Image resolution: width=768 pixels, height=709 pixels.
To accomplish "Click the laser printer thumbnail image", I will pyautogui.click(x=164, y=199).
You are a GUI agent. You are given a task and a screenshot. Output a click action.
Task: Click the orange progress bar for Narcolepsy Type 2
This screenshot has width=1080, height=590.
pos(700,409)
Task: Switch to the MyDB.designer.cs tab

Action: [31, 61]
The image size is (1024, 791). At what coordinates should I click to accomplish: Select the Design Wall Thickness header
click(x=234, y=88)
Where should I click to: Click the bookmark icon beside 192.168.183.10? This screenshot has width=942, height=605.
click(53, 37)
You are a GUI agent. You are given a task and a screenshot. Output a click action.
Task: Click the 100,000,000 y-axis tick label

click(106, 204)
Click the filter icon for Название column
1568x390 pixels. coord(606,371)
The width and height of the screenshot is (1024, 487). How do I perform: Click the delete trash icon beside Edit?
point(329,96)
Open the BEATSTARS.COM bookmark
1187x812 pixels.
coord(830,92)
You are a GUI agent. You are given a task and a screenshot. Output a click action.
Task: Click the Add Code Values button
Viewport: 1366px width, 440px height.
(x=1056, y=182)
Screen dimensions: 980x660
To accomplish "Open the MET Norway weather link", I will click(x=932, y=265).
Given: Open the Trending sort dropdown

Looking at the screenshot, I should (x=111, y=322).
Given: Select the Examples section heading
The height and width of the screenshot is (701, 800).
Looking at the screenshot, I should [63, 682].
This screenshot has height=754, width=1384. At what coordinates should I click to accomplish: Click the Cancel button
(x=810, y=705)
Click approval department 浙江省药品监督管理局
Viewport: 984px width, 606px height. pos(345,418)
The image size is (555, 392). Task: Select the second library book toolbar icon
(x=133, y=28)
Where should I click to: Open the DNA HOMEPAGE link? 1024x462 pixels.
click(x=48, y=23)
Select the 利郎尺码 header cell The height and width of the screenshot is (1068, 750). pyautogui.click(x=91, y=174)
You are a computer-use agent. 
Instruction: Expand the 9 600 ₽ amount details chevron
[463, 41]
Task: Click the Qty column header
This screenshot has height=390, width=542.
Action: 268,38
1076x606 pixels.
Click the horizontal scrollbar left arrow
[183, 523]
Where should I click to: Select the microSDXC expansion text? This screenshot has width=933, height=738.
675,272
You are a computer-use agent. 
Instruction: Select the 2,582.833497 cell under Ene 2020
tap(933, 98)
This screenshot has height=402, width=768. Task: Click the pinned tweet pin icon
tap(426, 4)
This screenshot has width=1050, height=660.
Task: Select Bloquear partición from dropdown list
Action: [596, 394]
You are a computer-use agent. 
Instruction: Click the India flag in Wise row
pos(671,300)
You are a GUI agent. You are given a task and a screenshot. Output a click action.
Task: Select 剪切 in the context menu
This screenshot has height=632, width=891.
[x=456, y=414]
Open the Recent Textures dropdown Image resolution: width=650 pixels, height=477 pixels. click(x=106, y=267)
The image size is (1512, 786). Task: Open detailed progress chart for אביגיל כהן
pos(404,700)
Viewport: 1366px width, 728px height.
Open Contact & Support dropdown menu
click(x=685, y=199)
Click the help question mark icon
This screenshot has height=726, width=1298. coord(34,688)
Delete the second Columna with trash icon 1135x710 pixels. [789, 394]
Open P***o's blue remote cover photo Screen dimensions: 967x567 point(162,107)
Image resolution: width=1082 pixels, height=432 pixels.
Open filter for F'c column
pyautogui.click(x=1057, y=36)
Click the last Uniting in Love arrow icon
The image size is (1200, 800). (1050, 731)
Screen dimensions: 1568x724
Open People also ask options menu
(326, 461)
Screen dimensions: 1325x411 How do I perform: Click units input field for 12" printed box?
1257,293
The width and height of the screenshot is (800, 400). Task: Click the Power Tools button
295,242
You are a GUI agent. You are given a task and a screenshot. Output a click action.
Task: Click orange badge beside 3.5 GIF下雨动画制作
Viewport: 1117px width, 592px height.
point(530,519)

- - -

● **AIM OF THE TASK**: Every record must be output again with its wording unchanged.

● **RESPONSE FOR THIS EXERCISE**:
Image resolution: width=768 pixels, height=709 pixels.
To accomplish "Click the laser printer thumbnail image", I will pyautogui.click(x=164, y=199).
You are a GUI agent. You are given a task and a screenshot. Output a click action.
Task: Click the orange progress bar for Narcolepsy Type 2
This screenshot has width=1080, height=590.
pos(700,409)
Task: Switch to the MyDB.designer.cs tab

Action: [31, 61]
The image size is (1024, 791). At what coordinates should I click to accomplish: Select the Design Wall Thickness header
click(x=234, y=88)
Where should I click to: Click the bookmark icon beside 192.168.183.10? This screenshot has width=942, height=605.
click(53, 37)
You are a GUI agent. You are given a task and a screenshot. Output a click action.
Task: Click the 100,000,000 y-axis tick label

click(106, 204)
Click the filter icon for Название column
1568x390 pixels. coord(606,371)
The width and height of the screenshot is (1024, 487). How do I perform: Click the delete trash icon beside Edit?
point(329,96)
Open the BEATSTARS.COM bookmark
1187x812 pixels.
coord(830,92)
You are a GUI agent. You are given a task and a screenshot. Output a click action.
Task: Click the Add Code Values button
Viewport: 1366px width, 440px height.
(x=1056, y=182)
Screen dimensions: 980x660
To accomplish "Open the MET Norway weather link", I will click(x=932, y=265).
Given: Open the Trending sort dropdown

Looking at the screenshot, I should (x=111, y=322).
Given: Select the Examples section heading
The height and width of the screenshot is (701, 800).
Looking at the screenshot, I should [63, 682].
This screenshot has height=754, width=1384. At what coordinates should I click to accomplish: Click the Cancel button
(x=810, y=705)
Click approval department 浙江省药品监督管理局
Viewport: 984px width, 606px height. pos(345,418)
The image size is (555, 392). Task: Select the second library book toolbar icon
(x=133, y=28)
Where should I click to: Open the DNA HOMEPAGE link? 1024x462 pixels.
click(x=48, y=23)
Select the 利郎尺码 header cell The height and width of the screenshot is (1068, 750). pyautogui.click(x=91, y=174)
You are a computer-use agent. 
Instruction: Expand the 9 600 ₽ amount details chevron
[463, 41]
Task: Click the Qty column header
This screenshot has height=390, width=542.
Action: 268,38
1076x606 pixels.
Click the horizontal scrollbar left arrow
[183, 523]
Where should I click to: Select the microSDXC expansion text? This screenshot has width=933, height=738.
675,272
You are a computer-use agent. 
Instruction: Select the 2,582.833497 cell under Ene 2020
tap(933, 98)
This screenshot has height=402, width=768. Task: Click the pinned tweet pin icon
tap(426, 4)
This screenshot has width=1050, height=660.
Task: Select Bloquear partición from dropdown list
Action: [596, 394]
You are a computer-use agent. 
Instruction: Click the India flag in Wise row
pos(671,300)
You are a GUI agent. You are given a task and a screenshot. Output a click action.
Task: Select 剪切 in the context menu
This screenshot has height=632, width=891.
[x=456, y=414]
Open the Recent Textures dropdown Image resolution: width=650 pixels, height=477 pixels. click(x=106, y=267)
The image size is (1512, 786). Task: Open detailed progress chart for אביגיל כהן
pos(404,700)
Viewport: 1366px width, 728px height.
Open Contact & Support dropdown menu
click(x=685, y=199)
Click the help question mark icon
This screenshot has height=726, width=1298. coord(34,688)
Delete the second Columna with trash icon 1135x710 pixels. [789, 394]
Open P***o's blue remote cover photo Screen dimensions: 967x567 point(162,107)
Image resolution: width=1082 pixels, height=432 pixels.
Open filter for F'c column
pyautogui.click(x=1057, y=36)
Click the last Uniting in Love arrow icon
The image size is (1200, 800). (1050, 731)
Screen dimensions: 1568x724
Open People also ask options menu
(326, 461)
Screen dimensions: 1325x411 How do I perform: Click units input field for 12" printed box?
1257,293
The width and height of the screenshot is (800, 400). Task: Click the Power Tools button
295,242
You are a GUI agent. You are given a task and a screenshot. Output a click action.
Task: Click orange badge beside 3.5 GIF下雨动画制作
Viewport: 1117px width, 592px height.
point(530,519)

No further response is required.